Data for the task
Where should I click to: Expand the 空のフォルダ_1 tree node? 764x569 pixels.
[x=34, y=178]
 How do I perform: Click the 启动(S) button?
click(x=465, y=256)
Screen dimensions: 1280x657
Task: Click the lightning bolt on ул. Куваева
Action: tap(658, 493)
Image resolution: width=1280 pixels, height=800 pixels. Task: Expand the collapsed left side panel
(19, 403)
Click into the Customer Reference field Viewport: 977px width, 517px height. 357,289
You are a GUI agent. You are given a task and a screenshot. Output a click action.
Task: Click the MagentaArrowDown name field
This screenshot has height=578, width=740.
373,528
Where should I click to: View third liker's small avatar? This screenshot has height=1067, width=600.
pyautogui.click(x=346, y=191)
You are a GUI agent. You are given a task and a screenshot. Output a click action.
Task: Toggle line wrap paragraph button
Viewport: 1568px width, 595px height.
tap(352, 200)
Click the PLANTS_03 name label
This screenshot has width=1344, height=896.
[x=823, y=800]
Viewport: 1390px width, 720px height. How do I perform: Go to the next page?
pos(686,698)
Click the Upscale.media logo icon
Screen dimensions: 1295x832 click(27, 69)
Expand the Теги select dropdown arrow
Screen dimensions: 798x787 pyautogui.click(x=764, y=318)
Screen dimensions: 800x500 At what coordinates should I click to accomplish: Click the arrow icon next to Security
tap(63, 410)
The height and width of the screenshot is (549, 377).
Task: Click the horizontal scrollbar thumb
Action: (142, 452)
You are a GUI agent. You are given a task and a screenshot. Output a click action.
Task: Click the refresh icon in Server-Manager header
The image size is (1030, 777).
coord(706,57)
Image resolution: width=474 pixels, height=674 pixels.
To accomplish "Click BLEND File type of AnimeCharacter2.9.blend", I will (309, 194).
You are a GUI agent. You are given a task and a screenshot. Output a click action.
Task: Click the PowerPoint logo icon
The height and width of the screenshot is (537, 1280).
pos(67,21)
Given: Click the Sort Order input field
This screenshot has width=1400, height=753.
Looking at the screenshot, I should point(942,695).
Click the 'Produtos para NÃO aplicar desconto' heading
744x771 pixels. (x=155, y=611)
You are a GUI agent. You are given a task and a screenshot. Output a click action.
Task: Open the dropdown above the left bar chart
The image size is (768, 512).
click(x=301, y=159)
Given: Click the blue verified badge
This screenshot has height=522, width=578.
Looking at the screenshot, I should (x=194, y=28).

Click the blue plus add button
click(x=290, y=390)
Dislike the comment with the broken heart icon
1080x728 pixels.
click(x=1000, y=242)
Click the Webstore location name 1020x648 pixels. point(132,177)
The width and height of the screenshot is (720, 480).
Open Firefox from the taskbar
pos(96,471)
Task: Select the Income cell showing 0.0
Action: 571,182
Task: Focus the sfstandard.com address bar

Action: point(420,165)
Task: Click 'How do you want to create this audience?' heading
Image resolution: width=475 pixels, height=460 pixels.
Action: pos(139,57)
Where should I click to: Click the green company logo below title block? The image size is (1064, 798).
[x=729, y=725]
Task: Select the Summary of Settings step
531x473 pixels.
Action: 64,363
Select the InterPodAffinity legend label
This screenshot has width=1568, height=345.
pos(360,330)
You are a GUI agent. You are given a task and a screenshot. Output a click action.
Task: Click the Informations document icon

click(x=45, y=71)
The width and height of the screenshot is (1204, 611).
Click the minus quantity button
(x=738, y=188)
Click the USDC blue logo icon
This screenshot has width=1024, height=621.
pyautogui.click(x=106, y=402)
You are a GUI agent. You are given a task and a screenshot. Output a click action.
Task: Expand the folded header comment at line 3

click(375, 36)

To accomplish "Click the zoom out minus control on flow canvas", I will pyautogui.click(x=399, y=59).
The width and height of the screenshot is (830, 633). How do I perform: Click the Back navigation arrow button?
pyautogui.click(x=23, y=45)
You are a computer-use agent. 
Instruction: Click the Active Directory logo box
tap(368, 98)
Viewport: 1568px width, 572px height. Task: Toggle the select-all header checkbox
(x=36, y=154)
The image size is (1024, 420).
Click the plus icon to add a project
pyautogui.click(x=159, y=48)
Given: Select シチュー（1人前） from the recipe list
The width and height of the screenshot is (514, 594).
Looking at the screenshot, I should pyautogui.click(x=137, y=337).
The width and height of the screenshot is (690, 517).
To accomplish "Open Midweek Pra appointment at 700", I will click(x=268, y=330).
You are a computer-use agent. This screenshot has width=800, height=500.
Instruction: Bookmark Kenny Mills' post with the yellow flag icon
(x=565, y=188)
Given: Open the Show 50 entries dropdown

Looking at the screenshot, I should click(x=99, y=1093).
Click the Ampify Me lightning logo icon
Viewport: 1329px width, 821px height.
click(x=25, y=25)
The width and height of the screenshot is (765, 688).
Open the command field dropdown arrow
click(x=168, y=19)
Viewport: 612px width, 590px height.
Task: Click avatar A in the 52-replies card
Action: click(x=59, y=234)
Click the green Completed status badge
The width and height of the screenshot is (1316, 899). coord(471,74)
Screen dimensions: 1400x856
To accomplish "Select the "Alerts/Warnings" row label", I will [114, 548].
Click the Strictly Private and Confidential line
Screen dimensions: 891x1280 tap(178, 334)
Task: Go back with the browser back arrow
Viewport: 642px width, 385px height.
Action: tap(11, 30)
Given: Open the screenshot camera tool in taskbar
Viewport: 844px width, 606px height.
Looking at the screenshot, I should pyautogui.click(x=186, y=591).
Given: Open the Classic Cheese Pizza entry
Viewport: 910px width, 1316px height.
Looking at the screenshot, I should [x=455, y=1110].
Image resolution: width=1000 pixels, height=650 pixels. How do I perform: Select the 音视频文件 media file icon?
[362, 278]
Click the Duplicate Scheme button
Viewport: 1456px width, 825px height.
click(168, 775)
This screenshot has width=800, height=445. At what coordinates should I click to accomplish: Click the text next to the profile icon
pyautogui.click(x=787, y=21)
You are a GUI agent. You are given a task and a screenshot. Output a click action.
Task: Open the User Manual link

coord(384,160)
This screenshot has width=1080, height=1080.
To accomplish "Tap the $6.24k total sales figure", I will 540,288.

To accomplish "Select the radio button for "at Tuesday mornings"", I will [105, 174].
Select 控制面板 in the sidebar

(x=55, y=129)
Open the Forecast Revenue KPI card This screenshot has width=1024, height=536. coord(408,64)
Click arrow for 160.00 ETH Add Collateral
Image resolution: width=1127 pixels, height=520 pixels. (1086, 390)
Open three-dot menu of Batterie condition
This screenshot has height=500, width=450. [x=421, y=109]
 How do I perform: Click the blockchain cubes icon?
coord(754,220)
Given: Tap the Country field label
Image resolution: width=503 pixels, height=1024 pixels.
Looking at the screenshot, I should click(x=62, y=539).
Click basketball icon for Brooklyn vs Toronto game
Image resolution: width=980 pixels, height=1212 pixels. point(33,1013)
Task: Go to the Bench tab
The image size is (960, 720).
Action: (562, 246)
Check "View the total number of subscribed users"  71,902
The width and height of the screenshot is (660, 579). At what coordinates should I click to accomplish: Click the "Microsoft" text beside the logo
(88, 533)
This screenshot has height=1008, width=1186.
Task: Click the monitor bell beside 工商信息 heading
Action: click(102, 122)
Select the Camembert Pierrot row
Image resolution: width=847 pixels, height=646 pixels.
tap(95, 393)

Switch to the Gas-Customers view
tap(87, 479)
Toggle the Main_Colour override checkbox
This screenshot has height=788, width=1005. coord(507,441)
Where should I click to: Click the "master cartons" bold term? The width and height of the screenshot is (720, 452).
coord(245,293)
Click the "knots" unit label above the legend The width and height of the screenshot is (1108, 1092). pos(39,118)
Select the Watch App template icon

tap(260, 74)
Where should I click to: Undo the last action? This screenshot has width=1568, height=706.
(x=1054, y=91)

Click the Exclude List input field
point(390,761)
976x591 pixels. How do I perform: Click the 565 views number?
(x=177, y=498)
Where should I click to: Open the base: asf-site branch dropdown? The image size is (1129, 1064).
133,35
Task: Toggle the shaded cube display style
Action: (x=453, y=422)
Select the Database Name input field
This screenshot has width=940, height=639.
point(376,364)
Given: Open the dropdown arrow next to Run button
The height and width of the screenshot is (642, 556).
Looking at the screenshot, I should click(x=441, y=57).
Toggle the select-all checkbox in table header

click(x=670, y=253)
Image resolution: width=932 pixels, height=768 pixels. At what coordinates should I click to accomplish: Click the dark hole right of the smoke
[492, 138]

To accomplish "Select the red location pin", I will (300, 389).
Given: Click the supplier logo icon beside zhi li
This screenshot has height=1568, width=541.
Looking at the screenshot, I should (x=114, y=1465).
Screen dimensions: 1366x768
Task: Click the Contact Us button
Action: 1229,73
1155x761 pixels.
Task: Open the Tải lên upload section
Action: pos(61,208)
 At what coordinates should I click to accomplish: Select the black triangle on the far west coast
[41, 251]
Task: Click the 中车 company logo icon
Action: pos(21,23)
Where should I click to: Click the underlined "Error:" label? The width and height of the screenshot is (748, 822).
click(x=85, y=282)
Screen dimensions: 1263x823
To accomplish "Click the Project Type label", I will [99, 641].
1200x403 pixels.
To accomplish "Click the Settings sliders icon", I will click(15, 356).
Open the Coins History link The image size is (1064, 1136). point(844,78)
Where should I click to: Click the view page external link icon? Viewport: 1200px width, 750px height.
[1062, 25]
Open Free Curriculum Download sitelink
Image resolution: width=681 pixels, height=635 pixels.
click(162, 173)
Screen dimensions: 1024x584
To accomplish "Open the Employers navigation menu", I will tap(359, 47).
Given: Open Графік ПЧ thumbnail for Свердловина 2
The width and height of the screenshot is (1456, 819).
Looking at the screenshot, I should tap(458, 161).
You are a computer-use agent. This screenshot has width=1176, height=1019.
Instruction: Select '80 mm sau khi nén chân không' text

Problem to solve
Which lines of the data contain the string "location"? Copy each one.

Response to this task
Click the Webstore location name 1020x648 pixels. point(132,177)
To accomplish "Select the red location pin", I will (300, 389).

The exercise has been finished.